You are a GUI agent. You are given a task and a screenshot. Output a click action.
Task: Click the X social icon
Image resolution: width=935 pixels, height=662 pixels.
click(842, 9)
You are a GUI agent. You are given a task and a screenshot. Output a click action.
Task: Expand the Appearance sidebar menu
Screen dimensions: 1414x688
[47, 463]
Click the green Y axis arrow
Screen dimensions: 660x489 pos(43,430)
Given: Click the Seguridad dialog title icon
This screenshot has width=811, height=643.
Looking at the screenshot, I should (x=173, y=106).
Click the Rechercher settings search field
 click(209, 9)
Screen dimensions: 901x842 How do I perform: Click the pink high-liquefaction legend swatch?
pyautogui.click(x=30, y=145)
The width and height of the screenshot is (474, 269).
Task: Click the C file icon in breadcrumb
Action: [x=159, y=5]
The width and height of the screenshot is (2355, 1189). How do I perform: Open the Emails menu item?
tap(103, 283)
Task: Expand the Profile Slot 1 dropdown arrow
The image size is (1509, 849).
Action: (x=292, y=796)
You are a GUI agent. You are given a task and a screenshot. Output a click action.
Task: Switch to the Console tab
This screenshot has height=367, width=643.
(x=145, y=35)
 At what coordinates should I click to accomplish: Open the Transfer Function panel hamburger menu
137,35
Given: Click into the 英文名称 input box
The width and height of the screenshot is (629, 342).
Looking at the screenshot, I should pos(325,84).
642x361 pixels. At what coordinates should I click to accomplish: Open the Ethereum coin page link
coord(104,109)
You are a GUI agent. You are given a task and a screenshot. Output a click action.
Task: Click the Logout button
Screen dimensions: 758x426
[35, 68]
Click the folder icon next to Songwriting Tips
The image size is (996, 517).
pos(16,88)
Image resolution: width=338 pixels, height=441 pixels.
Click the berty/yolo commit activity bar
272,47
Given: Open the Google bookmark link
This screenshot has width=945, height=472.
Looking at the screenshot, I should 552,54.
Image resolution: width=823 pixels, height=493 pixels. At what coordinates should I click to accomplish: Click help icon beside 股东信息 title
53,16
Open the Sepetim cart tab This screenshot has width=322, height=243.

** Exercise **
Give every line of the listing above as a JSON list of strings, one string per line, leaving out any blank lines.

** Final answer **
[
  "You are a GUI agent. You are given a task and a screenshot. Output a click action.",
  "Task: Click the X social icon",
  "Image resolution: width=935 pixels, height=662 pixels.",
  "click(842, 9)",
  "You are a GUI agent. You are given a task and a screenshot. Output a click action.",
  "Task: Expand the Appearance sidebar menu",
  "Screen dimensions: 1414x688",
  "[47, 463]",
  "Click the green Y axis arrow",
  "Screen dimensions: 660x489 pos(43,430)",
  "Given: Click the Seguridad dialog title icon",
  "This screenshot has width=811, height=643.",
  "Looking at the screenshot, I should (x=173, y=106).",
  "Click the Rechercher settings search field",
  " click(209, 9)",
  "Screen dimensions: 901x842 How do I perform: Click the pink high-liquefaction legend swatch?",
  "pyautogui.click(x=30, y=145)",
  "The width and height of the screenshot is (474, 269).",
  "Task: Click the C file icon in breadcrumb",
  "Action: [x=159, y=5]",
  "The width and height of the screenshot is (2355, 1189). How do I perform: Open the Emails menu item?",
  "tap(103, 283)",
  "Task: Expand the Profile Slot 1 dropdown arrow",
  "The image size is (1509, 849).",
  "Action: (x=292, y=796)",
  "You are a GUI agent. You are given a task and a screenshot. Output a click action.",
  "Task: Switch to the Console tab",
  "This screenshot has height=367, width=643.",
  "(x=145, y=35)",
  " At what coordinates should I click to accomplish: Open the Transfer Function panel hamburger menu",
  "137,35",
  "Given: Click into the 英文名称 input box",
  "The width and height of the screenshot is (629, 342).",
  "Looking at the screenshot, I should pos(325,84).",
  "642x361 pixels. At what coordinates should I click to accomplish: Open the Ethereum coin page link",
  "coord(104,109)",
  "You are a GUI agent. You are given a task and a screenshot. Output a click action.",
  "Task: Click the Logout button",
  "Screen dimensions: 758x426",
  "[35, 68]",
  "Click the folder icon next to Songwriting Tips",
  "The image size is (996, 517).",
  "pos(16,88)",
  "Image resolution: width=338 pixels, height=441 pixels.",
  "Click the berty/yolo commit activity bar",
  "272,47",
  "Given: Open the Google bookmark link",
  "This screenshot has width=945, height=472.",
  "Looking at the screenshot, I should 552,54.",
  "Image resolution: width=823 pixels, height=493 pixels. At what coordinates should I click to accomplish: Click help icon beside 股东信息 title",
  "53,16",
  "Open the Sepetim cart tab This screenshot has width=322, height=243."
]